The second season of The Secret Life of the American Teenager, an American television series created by Brenda Hampton, debuted on the ABC Family television network on Monday, June 22, 2009 at 8:00PM. Season two regular cast members include Shailene Woodley, India Eisley, Daren Kagasoff, Francia Raisa, Kenny Baumann, Molly Ringwald, Mark Derwin, Megan Park, and Greg Finley II. Following the first season, Jorge Pallo and Luke Zimmerman were demoted to recurring guest stars. Jorge returned for a select number of episodes to wrap up his character's storyline and eventually departed the series after its January return.

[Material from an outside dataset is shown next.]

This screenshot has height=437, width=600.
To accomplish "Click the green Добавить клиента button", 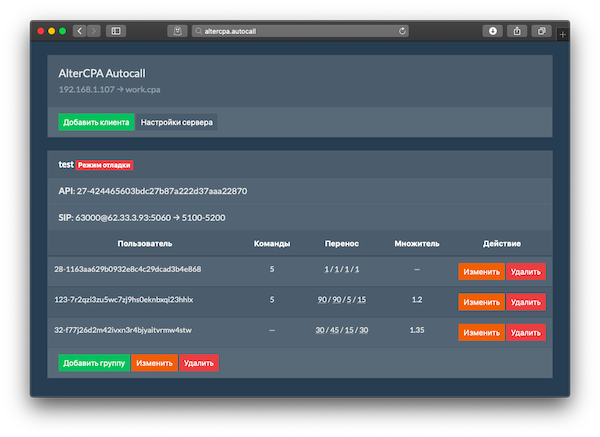I will point(95,122).
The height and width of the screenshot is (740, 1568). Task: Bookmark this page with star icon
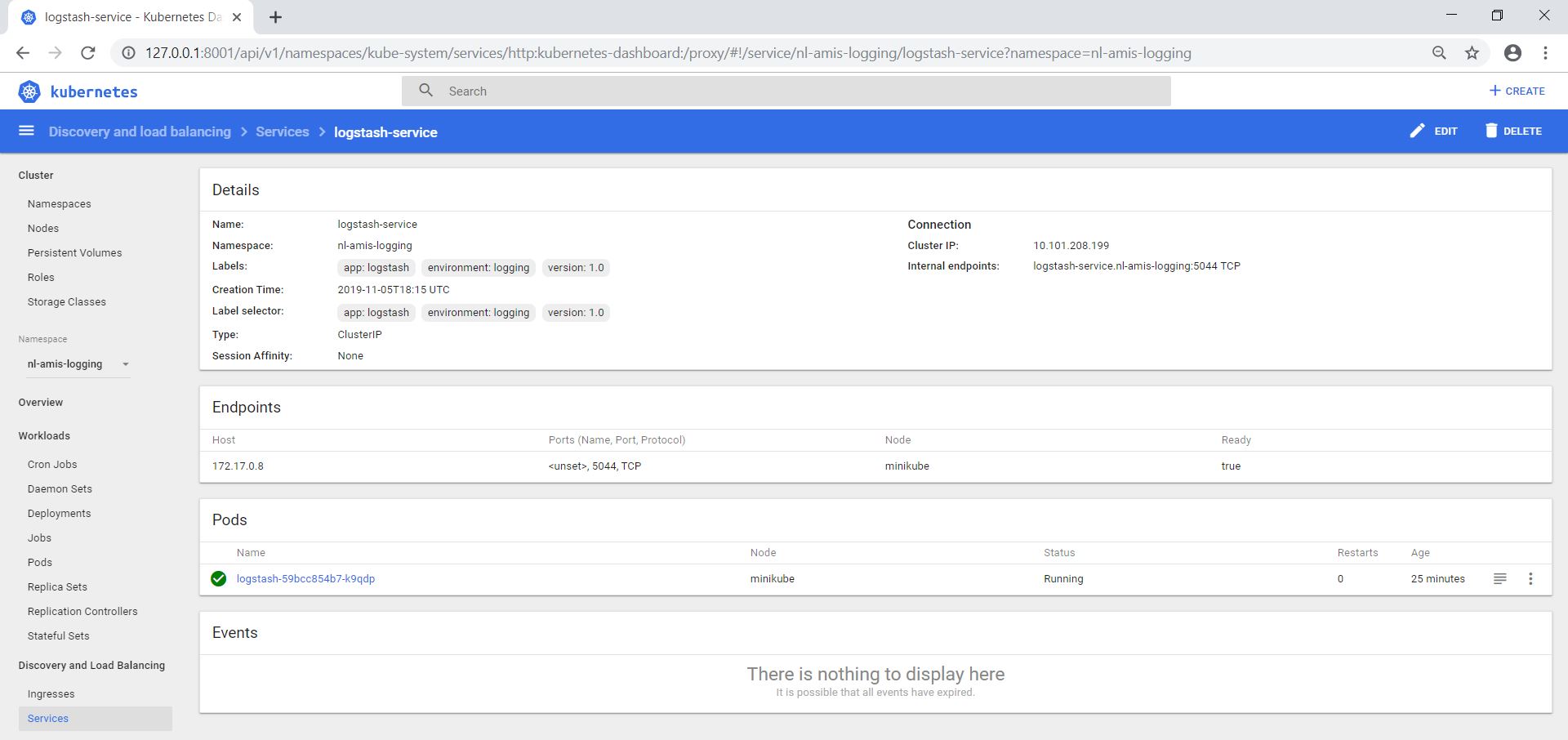click(1472, 53)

Following the success of its first season, ABC Family announced on January 31, 2009, plans to renew Secret Life, following the cancellation of its hit sci-fi TV show, Kyle XY. The official press release was released on February 9 with ABC Family ordering 24 episodes for season two. Season 2 began with 12 episodes broadcast starting June 22, 2009. Though marketed as the season finale, the mid season finale aired on September 7, 2009, with the second half of the season returning on January 4, 2010. The second 12 episodes finished their run on March 22, 2010.

The season premiere of Secret Life brought in the largest audience for the show so far, with a record-breaking 4.68 million viewers. It brought in the second largest audience in adults 18-34 with 1.40 million viewers, behind season one's mid-season finale. 2.10 million adults 18-49 watched "The Big One" along with 1.60 million females between the ages 18–34. The season premiere remains the number one scripted original premiere of Summer 2009 in Adults 18-34. Furthermore, the mid-season premiere became ABC Family's most watched telecast of all time with viewers ages 12–34 with more than three million viewers watching. The mid-season premiere also brought in the show's second largest audience in total viewers, with more than 4.55 million people watching.

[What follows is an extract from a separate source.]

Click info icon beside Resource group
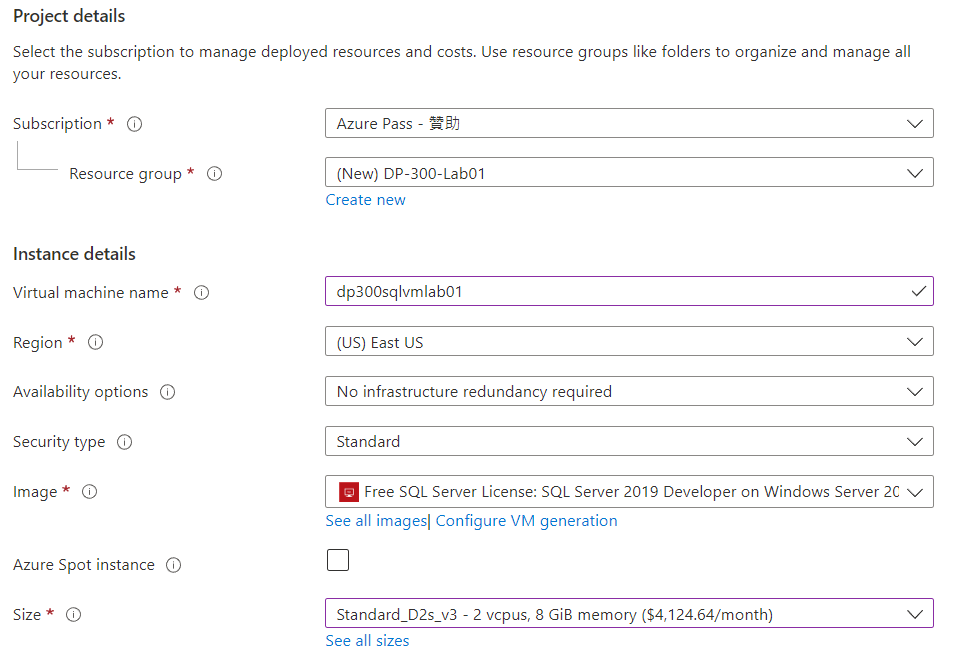The height and width of the screenshot is (661, 961). click(x=214, y=174)
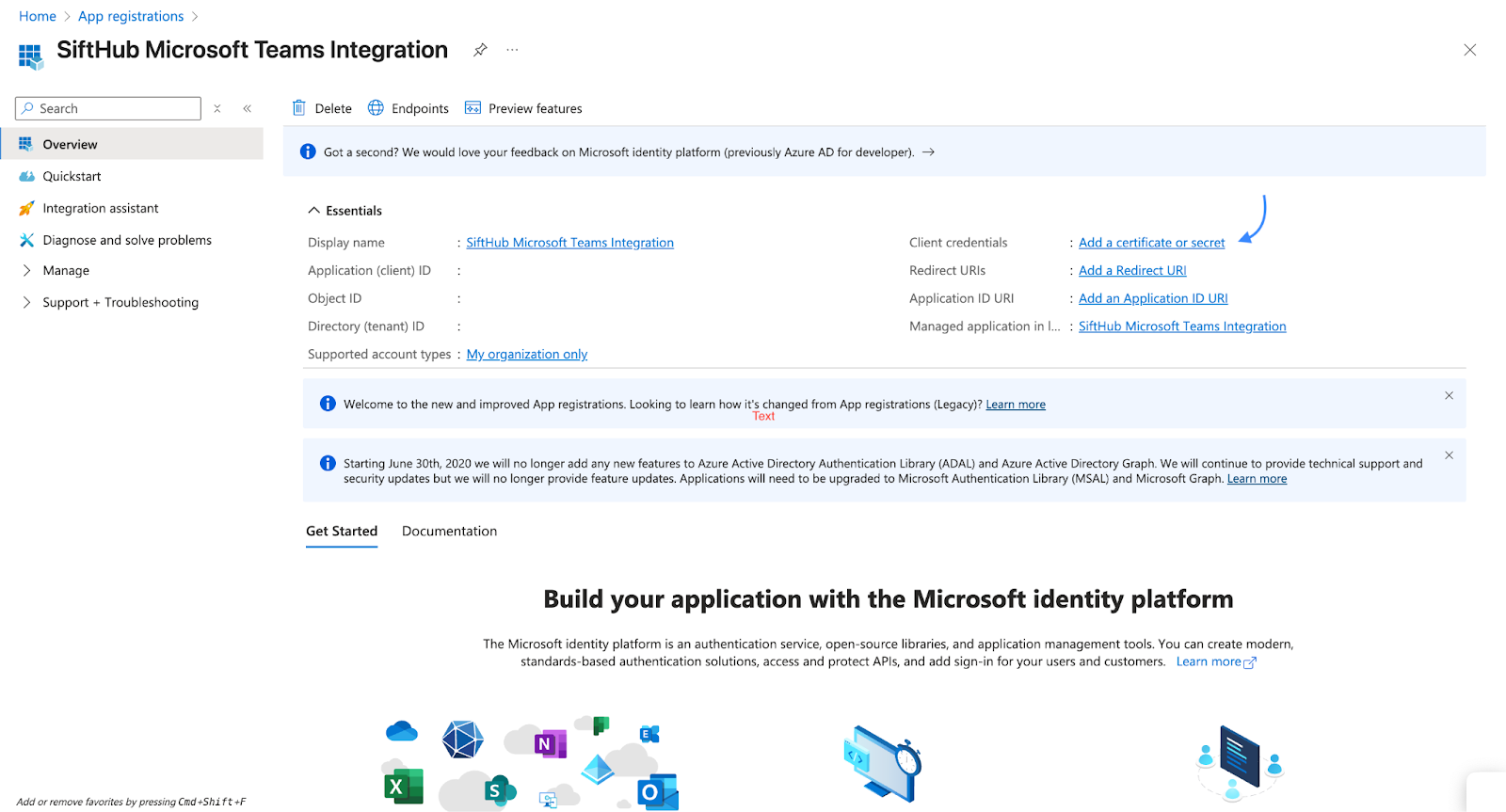Collapse the Essentials section
Image resolution: width=1506 pixels, height=812 pixels.
[314, 211]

This season, Amy Juergens must deal with juggling motherhood and high school, while her family and friends experience relationship challenges of their own.

Main cast

 Shailene Woodley as Amy Juergens
 Kenny Baumann as Ben Boykewich
 Mark Derwin as George Juergens
 India Eisley as Ashley Juergens
 Greg Finley as Jack Pappas
 Daren Kagasoff as Ricky Underwood
 Megan Park as Grace Bowman
 Francia Raisa as Adrian Lee
 Molly Ringwald as Anne Juergens

Episodes

Development

Writing

Though it came as a surprise, writers of Secret Life were faced with a challenge when writing began for the second season. In January 2009, Molly Ringwald announced that she was expecting twins of her own. She told People Magazine that Brenda Hampton was working on writing her character's pregnancy into the storyline of the show.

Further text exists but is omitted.